23Dopo molto tempo il re d’Egitto morì. Gli Israeliti gemettero per la loro schiavitù, alzarono grida di lamento e il loro grido dalla schiavitù salì a Dio. 24Dio ascoltò il loro lamento, Dio si ricordò della sua alleanza con Abramo, Isacco e Giacobbe. 25Dio guardò la condizione degli Israeliti, Dio se ne diede pensiero.

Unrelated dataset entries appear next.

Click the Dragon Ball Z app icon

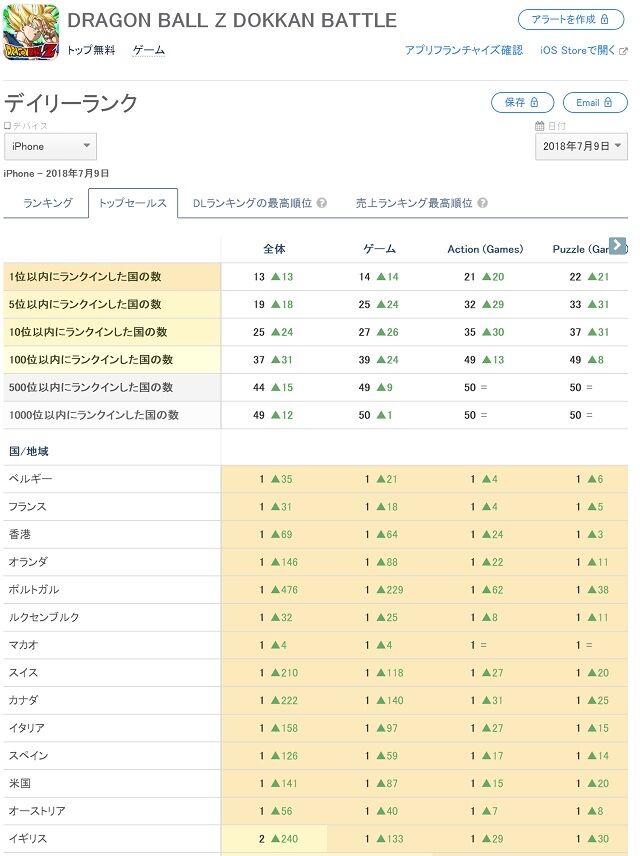[30, 32]
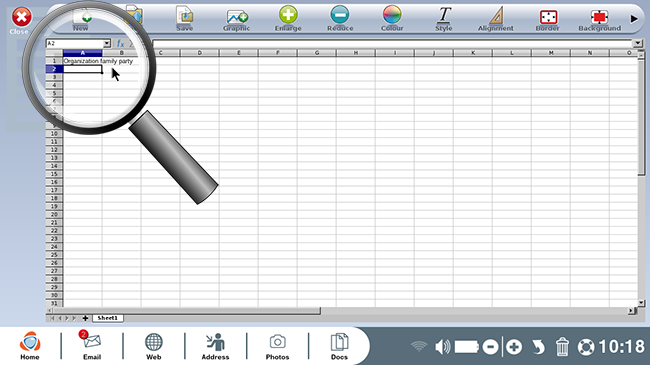Add a new sheet with plus button
650x365 pixels.
click(x=85, y=318)
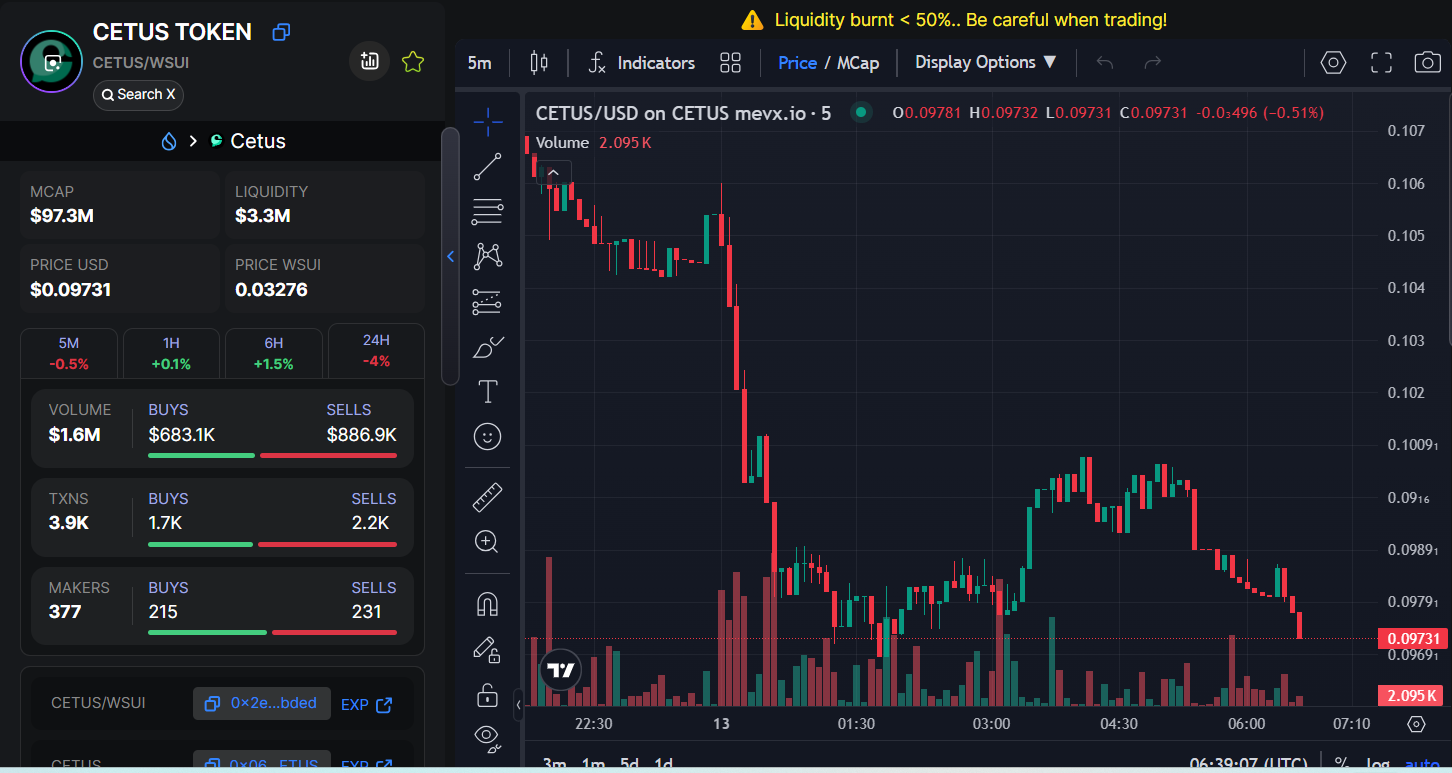Select the text annotation tool
This screenshot has width=1452, height=773.
(488, 391)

Anche in questo episodio ritroviamo sia la generosità sia il senso di giustizia che animano il cuore di Mosè. Ancora una volta interviene in favore del più debole, dell’oppresso. Il suo gesto gli procura la stima e la fiducia di Reuel (Raguele, poi Ietro) che lo accoglie in casa sua e gli dà in moglie una sua figlia, Sipporà. Mosè – dice il testo – accettò di abitare con quell’uomo (v. 21). Questa disponibilità segna una svolta nella sua vita: è l’inizio di un nuovo cammino che, passo dopo passo, lo aiuterà a riprendersi dallo scacco subito e a ricostruirsi interiormente.

Un Egiziano ci ha liberato dalle mani dei pastori (v. 19): Mosè viene identificato erroneamente come un egiziano. È un errore di valutazione che, però, acquista per lui, valore di rivelazione. Mosè si rende conto di avere alle spalle un passato che gli ha dato i sembianti di un egiziano. Tra lui e il suo popolo si è creata una distanza, così che è del tutto comprensibile la diffidenza che ha manifestato nei confronti della sua iniziativa di liberazione e di riscatto. Il superamento di questa diffidenza richiede che egli svesta i panni egiziani e torni a indossare quelli del suo popolo. Così, il tempo di Madian, diventa per Mosè un prezioso tempo di purificazione. Il ritrovarsi emigrato in terra straniera lo allinea perfettamente con la condizione dei suoi fratelli in Egitto e lo assimila del tutto a loro. Ora sul terreno del suo cuore va iniziando il delicato lavoro dell’aratura e la semente della vocazione e della missione che Dio sta per offrirgli è pronta per affondare le sue radici e attecchire.